In most cases the No 8 is going to be a key ball carrier in the team and one way of measuring how effective they are in that regard is by looking at how many metres they average with each run. There is the caveat that it doesn’t differentiate between gains from kick returns compared to the ‘hard yards’ into heavy traffic.
There are nine players that have made at an average of 4.0 metres per carry or greater, with Exeter Chiefs’ Thomas Waldrom topping the chart with 5.3 metres. The ‘tank engine’ has scored nine tries in 13 Premiership games so far and been revitalised – or perhaps refuelled – since his move to the Chiefs. The high number of defenders beaten and offloads for Nathan Hughes and Louis Picamoles matches the accepted view of how both players usually perform.
An interesting point is whether carrying can come at the expense of others areas in the game. Below is a look at players who average 12 or more runs a match.
Brive’s Fijian bulldozer Siya Koyamaibole makes an incredible 19.2 carries every starting appearance. He does make less passes and tackles than his peers though, starts less matches and is ranked second highest for both penalties conceded and missed tackles.
Knowing that the 19st behemoth rapidly approaching is unlikely to pass may not be much comfort for a tackler at the time, but over a long period a lack of distribution may hinder an attacking side. CJ Stander is the only other player that makes over 14.0 runs a match and it is noticeable that his 2.7 passes a start is one of the lowest figures for these 42 players.
There were some complaints from fans when Josh Navidi didn’t make the recent Wales squad. Below it can be seen that he is the top tackler at No 8 this season with an average of 13.5 a start.
The volume/quality proviso shouldn’t be forgotten for the tackle stats, but 13.5 does stand out considering the average for all the players in this data set is 7.5. The Cardiff Blues back-rower also has a low error count and given he has played frequently at flanker, his presence at the top of this list may not be a surprise.

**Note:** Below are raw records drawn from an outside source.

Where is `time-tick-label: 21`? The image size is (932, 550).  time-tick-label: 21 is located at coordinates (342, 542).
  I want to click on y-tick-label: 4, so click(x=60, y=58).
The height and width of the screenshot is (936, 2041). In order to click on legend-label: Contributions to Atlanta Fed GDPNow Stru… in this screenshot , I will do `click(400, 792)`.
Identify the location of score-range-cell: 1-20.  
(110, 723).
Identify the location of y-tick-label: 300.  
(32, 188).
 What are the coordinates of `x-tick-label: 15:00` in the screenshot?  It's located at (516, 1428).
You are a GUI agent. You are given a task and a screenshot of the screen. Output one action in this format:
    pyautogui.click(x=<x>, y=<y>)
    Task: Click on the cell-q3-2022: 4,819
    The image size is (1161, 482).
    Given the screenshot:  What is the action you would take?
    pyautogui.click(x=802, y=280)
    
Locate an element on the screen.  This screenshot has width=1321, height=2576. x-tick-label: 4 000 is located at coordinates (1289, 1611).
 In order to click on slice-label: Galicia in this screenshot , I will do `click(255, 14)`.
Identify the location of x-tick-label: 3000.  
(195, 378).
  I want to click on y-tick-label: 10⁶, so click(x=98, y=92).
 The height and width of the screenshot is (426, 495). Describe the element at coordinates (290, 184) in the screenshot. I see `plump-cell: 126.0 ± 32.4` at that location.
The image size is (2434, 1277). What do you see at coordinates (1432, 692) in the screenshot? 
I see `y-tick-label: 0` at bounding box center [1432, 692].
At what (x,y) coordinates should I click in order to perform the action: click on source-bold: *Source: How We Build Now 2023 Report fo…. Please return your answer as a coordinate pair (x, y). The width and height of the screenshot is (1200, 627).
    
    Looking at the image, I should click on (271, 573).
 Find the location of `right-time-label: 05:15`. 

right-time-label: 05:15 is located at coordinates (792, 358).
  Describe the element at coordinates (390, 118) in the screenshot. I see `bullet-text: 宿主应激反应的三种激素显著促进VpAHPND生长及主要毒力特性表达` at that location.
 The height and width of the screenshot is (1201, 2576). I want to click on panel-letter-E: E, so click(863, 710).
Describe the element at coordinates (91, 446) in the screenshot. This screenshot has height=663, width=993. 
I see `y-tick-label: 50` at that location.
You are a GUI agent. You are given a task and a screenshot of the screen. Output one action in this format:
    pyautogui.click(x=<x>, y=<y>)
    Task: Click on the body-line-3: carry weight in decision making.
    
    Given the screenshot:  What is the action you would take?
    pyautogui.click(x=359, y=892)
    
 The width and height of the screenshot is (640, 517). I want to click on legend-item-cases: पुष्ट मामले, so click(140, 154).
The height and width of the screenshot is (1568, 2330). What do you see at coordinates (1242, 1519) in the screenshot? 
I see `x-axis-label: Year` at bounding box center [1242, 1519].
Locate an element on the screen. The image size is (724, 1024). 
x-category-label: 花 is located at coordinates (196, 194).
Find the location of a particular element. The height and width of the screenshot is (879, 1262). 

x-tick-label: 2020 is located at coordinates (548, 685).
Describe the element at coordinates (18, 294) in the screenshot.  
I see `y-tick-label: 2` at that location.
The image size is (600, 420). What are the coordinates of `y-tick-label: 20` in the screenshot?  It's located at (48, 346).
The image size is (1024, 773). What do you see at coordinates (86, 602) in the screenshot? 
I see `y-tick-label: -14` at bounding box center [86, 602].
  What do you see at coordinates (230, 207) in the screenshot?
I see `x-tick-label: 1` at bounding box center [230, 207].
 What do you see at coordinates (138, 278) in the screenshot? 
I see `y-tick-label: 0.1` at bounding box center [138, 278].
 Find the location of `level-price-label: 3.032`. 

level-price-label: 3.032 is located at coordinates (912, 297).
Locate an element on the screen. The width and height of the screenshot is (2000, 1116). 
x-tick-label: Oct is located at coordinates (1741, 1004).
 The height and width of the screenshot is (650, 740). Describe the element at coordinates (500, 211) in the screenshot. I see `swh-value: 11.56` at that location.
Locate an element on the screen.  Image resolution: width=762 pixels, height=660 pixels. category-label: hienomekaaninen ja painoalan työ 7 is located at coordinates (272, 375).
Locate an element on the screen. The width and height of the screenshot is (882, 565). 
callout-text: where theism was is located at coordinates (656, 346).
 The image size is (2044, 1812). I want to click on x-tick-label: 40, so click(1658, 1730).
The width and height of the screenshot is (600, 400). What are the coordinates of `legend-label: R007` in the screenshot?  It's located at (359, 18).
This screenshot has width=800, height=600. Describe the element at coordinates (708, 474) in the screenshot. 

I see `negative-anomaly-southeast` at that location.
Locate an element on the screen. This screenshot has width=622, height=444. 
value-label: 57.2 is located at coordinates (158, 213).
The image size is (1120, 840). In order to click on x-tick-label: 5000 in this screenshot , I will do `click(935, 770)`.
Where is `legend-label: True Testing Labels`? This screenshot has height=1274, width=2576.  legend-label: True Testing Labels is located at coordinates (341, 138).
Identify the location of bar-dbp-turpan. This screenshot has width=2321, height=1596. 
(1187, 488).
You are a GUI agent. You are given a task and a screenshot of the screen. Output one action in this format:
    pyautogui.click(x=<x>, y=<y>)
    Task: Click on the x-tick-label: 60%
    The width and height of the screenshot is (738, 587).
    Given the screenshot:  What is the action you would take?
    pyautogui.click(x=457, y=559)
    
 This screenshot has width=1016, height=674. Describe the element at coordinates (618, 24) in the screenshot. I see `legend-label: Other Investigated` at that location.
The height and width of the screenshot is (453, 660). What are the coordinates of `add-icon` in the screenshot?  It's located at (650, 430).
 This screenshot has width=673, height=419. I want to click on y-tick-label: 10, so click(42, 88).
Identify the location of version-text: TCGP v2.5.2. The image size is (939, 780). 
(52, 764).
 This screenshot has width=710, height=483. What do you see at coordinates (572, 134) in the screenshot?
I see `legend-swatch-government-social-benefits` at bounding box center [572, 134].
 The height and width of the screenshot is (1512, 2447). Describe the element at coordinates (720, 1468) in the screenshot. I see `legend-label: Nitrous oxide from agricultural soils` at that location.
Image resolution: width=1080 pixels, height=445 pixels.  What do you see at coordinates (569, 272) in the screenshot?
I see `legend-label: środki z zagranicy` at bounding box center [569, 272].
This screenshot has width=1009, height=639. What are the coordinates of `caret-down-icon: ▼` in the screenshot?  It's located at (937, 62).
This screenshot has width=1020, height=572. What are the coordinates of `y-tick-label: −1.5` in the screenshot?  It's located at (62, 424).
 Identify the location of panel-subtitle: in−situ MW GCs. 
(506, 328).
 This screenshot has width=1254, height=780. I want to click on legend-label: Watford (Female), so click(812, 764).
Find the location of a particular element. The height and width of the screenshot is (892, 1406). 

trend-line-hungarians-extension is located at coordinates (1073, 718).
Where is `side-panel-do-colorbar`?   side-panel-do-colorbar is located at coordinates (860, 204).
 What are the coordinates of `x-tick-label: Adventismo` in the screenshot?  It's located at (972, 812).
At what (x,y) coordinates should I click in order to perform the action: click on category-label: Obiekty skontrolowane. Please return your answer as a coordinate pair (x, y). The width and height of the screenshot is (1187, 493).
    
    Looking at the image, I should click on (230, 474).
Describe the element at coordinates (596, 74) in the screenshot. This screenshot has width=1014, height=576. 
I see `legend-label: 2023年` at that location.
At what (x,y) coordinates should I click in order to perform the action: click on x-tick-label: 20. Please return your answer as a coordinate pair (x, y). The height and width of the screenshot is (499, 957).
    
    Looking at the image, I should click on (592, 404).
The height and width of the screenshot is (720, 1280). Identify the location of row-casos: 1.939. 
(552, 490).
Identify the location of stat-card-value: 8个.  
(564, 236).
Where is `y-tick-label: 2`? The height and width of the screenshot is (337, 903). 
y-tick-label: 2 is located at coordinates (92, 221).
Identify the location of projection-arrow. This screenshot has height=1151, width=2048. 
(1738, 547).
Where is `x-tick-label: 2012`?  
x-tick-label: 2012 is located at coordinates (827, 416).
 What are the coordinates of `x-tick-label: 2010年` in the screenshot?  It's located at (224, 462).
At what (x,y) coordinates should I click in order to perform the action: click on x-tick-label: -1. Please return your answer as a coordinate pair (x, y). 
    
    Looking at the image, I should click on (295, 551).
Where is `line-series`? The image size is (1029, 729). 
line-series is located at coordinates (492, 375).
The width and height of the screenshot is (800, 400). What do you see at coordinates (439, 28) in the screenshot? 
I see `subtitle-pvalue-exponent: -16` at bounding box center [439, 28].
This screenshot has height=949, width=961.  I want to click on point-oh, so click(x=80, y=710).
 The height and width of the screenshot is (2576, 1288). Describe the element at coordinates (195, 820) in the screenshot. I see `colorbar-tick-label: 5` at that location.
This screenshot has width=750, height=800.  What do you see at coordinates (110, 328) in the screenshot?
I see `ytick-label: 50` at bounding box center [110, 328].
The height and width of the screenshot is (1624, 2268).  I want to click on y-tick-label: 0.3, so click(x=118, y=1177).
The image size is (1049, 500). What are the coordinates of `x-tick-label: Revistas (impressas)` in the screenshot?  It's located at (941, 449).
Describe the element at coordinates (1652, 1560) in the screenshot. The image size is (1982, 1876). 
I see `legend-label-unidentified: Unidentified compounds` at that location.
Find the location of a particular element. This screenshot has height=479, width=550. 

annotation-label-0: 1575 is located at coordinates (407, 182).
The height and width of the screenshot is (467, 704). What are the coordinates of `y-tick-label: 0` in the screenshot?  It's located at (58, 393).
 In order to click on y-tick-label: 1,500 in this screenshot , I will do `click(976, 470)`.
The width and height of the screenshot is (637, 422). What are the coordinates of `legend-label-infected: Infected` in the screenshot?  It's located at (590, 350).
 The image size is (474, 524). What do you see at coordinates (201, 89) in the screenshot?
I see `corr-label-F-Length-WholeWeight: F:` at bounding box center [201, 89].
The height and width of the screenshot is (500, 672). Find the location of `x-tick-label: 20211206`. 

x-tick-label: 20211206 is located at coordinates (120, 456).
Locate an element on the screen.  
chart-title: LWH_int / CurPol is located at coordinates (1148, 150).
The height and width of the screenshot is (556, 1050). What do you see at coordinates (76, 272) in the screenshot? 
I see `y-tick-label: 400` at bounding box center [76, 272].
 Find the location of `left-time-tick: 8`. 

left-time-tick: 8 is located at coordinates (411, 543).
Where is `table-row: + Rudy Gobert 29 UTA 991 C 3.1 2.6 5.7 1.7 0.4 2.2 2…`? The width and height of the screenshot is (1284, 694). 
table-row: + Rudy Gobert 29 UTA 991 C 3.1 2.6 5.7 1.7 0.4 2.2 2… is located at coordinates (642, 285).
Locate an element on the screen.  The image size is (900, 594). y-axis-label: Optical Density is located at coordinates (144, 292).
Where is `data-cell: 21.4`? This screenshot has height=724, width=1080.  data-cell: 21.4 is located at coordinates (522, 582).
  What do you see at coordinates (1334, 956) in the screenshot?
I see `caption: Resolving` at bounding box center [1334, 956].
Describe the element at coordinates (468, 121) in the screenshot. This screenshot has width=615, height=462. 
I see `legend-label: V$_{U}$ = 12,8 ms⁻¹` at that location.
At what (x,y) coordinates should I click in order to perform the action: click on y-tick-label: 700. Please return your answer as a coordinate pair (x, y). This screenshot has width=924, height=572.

While an average gain of 2.7metres per run is low compared to rivals, his strong carrying performances against Treviso and particularly Leinster in the Pro12 would alleviate any concerns of him being only a defensive option at No 8.
So to try and identify those players that may possess an ‘all-round game’, here is a look at combined passes, runs and tackles – termed ‘action’ in this instance. Due to the great number of carries, Koyamaibole still makes the list – despite a below average rate for tackles and passes. The experienced George Smith is the only player to average over ten passes, runs and tackles per start and indeed, eight of the 12 players that manage over 25 ‘actions’ an appearance, are over the age of 30.
It has been suggested that a reason for Nick Easter’s non selection in England squads from 2012-2014 was due to Stuart Lancaster’s worry that the Harlequins No 8 wouldn’t be able to play at the requisite level of intensity in the upcoming Rugby World Cup. However since 2011, Easter has racked up 1723, 2181, 2446 and 1419 minutes of game-time in the respective seasons, so hasn’t yet shown signs of fading.
Easter ranks top for passes, fourth for offloads and despite a large number of involvements a game and generally remaining on the pitch for the full 80 minutes, his rate of turnovers conceded (0.6) and missed tackles (0.4) is also low. While it can be said again that these stats don’t say anything about effectiveness, he does manage to avoid any significant drop offs in other areas, unlike many of his rivals across Europe.
England do enter the Six Nations with injury concerns, but the No 8 cupboard looks well stocked. Just don’t ask to see them in a bikini.